The court ordered a multi-step framework that the litigators must use when selecting a keyword search strategy. Judge Peck ordered that the attorneys “at a minimum must carefully craft the appropriate keywords, with input from the ESI’s custodians as to the words and abbreviations they use, and the proposed methodology must be quality control tested to assure accuracy in retrieval and elimination of ‘false positives.”’
Judge Peck’s opinion in William Gross demonstrates how courts are developing factors to assess the reasonableness of a litigant’s search methodology on a case-by-case basis rather than assessing search methodologies individually and out of context. The two most important factors are “cooperation between opposing counsel and transparency in all aspects of preservation and production of ESI.”
VI. Cooperation is Key
Cooperation is being touted by an increasing number of courts as an effective way to reduce the costs and risks of e-discovery. As the court in Mancia v. Mayflower Textile Services Company explains, cooperation among counsel “will almost certainly result in having to produce less discovery, at lower cost . . . [and] will almost certainly result in getting helpful information more quickly” for the requesting parties.
Parties should attempt to cooperate with opposing counsel to agree on a discovery plan that sets forth specific protocols for identifying responsive and privileged documents. Courts are just as quick to reward parties that cooperate as they are to punish those that do not.
In terms of developing search protocols, a party’s failure to cooperate can have dramatic effects beyond driving up the cost of litigation and overburdening the justice system. For example, the court in William A. Gross did not willingly decide to order its own search protocol– instead, the court opined that the parties’ inability to agree put the court “in the uncomfortable position of having to craft a keyword search methodology for the parties, without adequate information from the parties.” Moreover, a court may even be motivated to shift discovery costs to uncooperative parties.
Perhaps the benefits of cooperating are best realized if parties are able to work together from the outset, as this may decrease the chance that a dispute about the search efforts taken by each party will later develop. With regard to search terms protocols, parties can further this goal by collaborating on which search process to use, the terms to be used in that process, and by agreeing to participate in an iterative process where successive searches can be modified and improved upon. On a more fundamental level, parties are encouraged to come to the table armed with knowledge of likely sources of ESI, its custodians, and understanding of the steps and costs required to access the ESI. A party’s own preparation in this area can help facilitate cooperation and smooth discovery.

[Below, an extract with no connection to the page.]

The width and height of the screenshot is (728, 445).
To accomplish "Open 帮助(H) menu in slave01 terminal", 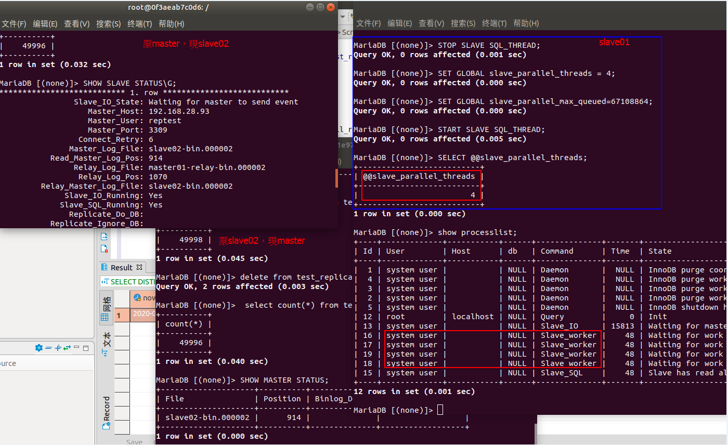I will (x=526, y=23).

VII. Quality Control of Defensible Search Protocols
Despite its strong support for advanced electronic search tools, the Sedona Conference notes that “[t]echnologically advanced tools, however, ‘cutting edge’ they may be, will not yield a successful outcome unless their use is driven by people who understand the circumstances and requirements of the case, as guided by thoughtful and well-defined methods, and unless their results are measured for accuracy.” This underscores the importance of strategically planning, documenting, and supervising the entire e-discovery process. Also, as the Sedona Conference makes clear, “parties should expect that their choice of search methodology will need to be explained . . . in subsequent legal contexts (including depositions, evidentiary proceedings, and trials).”
A party should be ready to place its discovery plan’s effectiveness on the line by including a method for testing and assessing the effectiveness of their search protocols, and evaluating recall and precision rates either by sampling supposed nonresponsive documents and/or documents reviewed during the primary review phase. If parties wish, they may also employ third party professionals to sample the effectiveness ofa set of search protocols. As discussed above, parties should consider retaining experts to develop, execute, and defend a protocol when appropriate.

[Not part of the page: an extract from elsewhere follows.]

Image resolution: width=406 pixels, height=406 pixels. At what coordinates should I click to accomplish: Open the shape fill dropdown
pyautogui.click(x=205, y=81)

Aside from enabling a party to more adequately defend itself should a dispute over discovery arise, such practices promote self-policing and quality control. In doing so, parties will more reliably know at the end of the discovery stage how accurate and complete their methods were, and will not be left to question whether they violated the duty to preserve, uncover, or disclose relevant evidence and the possibility that privilege or confidential information may have been inadvertently produced.
The message to be taken from the cases of O’Keefe, Equity Analytics, and Victor Stanley is clear: when parties decide to use a particular ESI search method, it needs to be aware of the intricacies of its own storage system and craft a discovery plan accordingly. Should an opposing party challenge the method selected, the discovery propoent should then expect to support its position with this information, perhaps with the assistance of discovery experts.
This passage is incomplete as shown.